LVB has indicated that it needs an investment of Rs 2,000 crore to stay afloat

After Yes Bank collapse, RBI steps on gas to save Lakshmi Vilas Bank


Shiv Kumar

Tribune News Service

Mumbai, March 9

Less than a week after the collapse of Yes Bank, the Reserve Bank of India is scrambling to save Lakshmi Vilas Bank, another troubled private bank which has operations mainly in Tamil Nadu and other parts of South India.

According to sources here, the Central bank is looking to merge LVB with another private bank. Among those in the fray to acquire LVB include the Kotak Mahindra Bank. A number of global investors, including DBS Bank India, Singapore’s sovereign wealth fund Temasek and the US-based Tilden Park Capital Management are among those who have already expressed interest in investing in Lakshmi Vilas Bank.

Incidentally, Tilden Park was on the list of the investors that were in the fray to invest in Yes Bank before it was seized by the Reserve Bank of India.

Sources in the RBI today confirmed that a strategic investor in LVB would be finalised in the next few days.

According to analysts who track the banking industry here, fund raising from international investors would be time consuming as the Central bank goes about its due diligence to ensure that they adhere to its fit-and-proper criteria. “It would be far easier for an existing bank to take over an ailing bank than go through the process of due diligence,” an analyst with a major fund house told Tribune.

The RBI had last year blocked attempts by Indiabulls Housing Finance to take over LVB.

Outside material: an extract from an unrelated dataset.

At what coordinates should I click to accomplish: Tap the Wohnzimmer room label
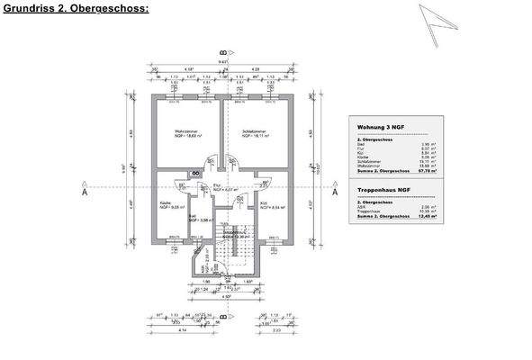[x=185, y=133]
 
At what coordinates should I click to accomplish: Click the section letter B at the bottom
[x=222, y=316]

The management of LVB has already indicated that it needs an investment of around Rs 2,000 crore in order to stay afloat. “We require about Rs 1,500 crore to Rs 2,000 crore to improve our operations,” LVB’s Interim Managing Director S Sundar said last month shortly after declaring the bank’s results for the December quarter.

In his interaction with analysts Sundar went on to say that LVB needed funds for working capital and funds to build its loan book in order to survive for the next two to three years. 

According to the bank’s financial results declared with the stock exchanges, LVB’s non-performing assets increased to 23.27 per cent in the December quarter as against 13.95 per cent in the corresponding period of the previous year.